Exercise.
Copy the lines of the listing without any change, starting with the line that contains "Where should I click to: Select the From" and going on through the line that contains "will pyautogui.click(x=501, y=821).", with both of those lines included.
======== Rows ========
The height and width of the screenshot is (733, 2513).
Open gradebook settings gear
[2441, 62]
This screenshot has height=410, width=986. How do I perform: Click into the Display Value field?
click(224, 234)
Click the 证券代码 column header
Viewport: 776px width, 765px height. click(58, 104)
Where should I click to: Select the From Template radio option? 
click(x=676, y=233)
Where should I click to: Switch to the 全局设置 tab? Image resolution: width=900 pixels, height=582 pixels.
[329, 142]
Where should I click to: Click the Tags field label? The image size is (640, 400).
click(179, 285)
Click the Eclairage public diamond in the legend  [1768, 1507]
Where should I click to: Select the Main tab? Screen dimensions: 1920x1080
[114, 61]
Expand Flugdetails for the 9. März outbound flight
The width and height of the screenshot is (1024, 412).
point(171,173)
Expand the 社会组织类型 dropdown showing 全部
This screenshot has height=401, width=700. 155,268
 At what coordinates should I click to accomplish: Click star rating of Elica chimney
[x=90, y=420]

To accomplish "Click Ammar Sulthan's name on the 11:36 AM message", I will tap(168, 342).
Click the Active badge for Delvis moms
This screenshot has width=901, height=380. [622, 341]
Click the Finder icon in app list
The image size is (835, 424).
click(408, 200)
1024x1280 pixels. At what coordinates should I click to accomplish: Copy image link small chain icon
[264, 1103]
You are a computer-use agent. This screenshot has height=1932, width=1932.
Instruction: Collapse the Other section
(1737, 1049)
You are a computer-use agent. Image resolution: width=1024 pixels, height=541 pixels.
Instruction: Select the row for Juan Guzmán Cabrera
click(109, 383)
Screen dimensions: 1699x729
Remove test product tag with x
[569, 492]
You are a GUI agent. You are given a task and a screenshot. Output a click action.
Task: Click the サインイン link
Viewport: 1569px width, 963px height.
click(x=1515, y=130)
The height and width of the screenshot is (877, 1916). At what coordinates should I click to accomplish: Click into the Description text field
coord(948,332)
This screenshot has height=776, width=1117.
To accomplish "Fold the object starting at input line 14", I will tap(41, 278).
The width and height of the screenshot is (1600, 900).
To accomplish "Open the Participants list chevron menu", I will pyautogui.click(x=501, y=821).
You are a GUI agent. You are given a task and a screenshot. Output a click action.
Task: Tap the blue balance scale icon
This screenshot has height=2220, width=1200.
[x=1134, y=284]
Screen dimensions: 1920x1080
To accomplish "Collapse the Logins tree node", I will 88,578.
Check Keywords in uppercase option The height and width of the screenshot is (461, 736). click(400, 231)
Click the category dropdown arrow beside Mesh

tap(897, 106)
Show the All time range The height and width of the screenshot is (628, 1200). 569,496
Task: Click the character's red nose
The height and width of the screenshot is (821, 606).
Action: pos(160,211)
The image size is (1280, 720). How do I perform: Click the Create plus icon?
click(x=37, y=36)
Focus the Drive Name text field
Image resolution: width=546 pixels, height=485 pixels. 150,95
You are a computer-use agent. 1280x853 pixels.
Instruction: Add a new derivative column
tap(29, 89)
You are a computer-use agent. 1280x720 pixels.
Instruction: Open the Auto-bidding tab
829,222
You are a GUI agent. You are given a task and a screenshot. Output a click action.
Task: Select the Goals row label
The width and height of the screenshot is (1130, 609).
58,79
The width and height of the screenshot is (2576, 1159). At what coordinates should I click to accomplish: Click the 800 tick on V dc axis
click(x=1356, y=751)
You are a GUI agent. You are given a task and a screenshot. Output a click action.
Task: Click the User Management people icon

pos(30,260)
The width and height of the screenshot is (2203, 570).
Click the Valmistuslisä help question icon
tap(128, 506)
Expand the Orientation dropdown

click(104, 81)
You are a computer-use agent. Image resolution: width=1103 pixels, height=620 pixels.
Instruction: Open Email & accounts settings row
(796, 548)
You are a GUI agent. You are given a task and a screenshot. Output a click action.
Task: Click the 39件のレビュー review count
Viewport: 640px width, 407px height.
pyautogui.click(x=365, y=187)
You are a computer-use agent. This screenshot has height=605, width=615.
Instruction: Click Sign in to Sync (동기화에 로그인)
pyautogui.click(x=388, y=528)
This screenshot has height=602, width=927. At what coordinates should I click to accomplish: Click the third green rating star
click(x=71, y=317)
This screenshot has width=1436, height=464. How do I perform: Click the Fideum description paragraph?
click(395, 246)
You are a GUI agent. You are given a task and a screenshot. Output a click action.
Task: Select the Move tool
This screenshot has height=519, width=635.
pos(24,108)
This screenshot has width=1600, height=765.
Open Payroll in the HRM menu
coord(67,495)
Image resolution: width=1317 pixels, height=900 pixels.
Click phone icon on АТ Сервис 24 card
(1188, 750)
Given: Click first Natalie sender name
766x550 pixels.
========
Expected answer.
Where should I click to: Select the From Template radio option? 
click(x=676, y=233)
Where should I click to: Switch to the 全局设置 tab? Image resolution: width=900 pixels, height=582 pixels.
[329, 142]
Where should I click to: Click the Tags field label? The image size is (640, 400).
click(179, 285)
Click the Eclairage public diamond in the legend  [1768, 1507]
Where should I click to: Select the Main tab? Screen dimensions: 1920x1080
[114, 61]
Expand Flugdetails for the 9. März outbound flight
The width and height of the screenshot is (1024, 412).
point(171,173)
Expand the 社会组织类型 dropdown showing 全部
This screenshot has height=401, width=700. 155,268
 At what coordinates should I click to accomplish: Click star rating of Elica chimney
[x=90, y=420]

To accomplish "Click Ammar Sulthan's name on the 11:36 AM message", I will tap(168, 342).
Click the Active badge for Delvis moms
This screenshot has width=901, height=380. [622, 341]
Click the Finder icon in app list
The image size is (835, 424).
click(408, 200)
1024x1280 pixels. At what coordinates should I click to accomplish: Copy image link small chain icon
[264, 1103]
You are a computer-use agent. This screenshot has height=1932, width=1932.
Instruction: Collapse the Other section
(1737, 1049)
You are a computer-use agent. Image resolution: width=1024 pixels, height=541 pixels.
Instruction: Select the row for Juan Guzmán Cabrera
click(109, 383)
Screen dimensions: 1699x729
Remove test product tag with x
[569, 492]
You are a GUI agent. You are given a task and a screenshot. Output a click action.
Task: Click the サインイン link
Viewport: 1569px width, 963px height.
click(x=1515, y=130)
The height and width of the screenshot is (877, 1916). At what coordinates should I click to accomplish: Click into the Description text field
coord(948,332)
This screenshot has height=776, width=1117.
To accomplish "Fold the object starting at input line 14", I will tap(41, 278).
The width and height of the screenshot is (1600, 900).
To accomplish "Open the Participants list chevron menu", I will pyautogui.click(x=501, y=821).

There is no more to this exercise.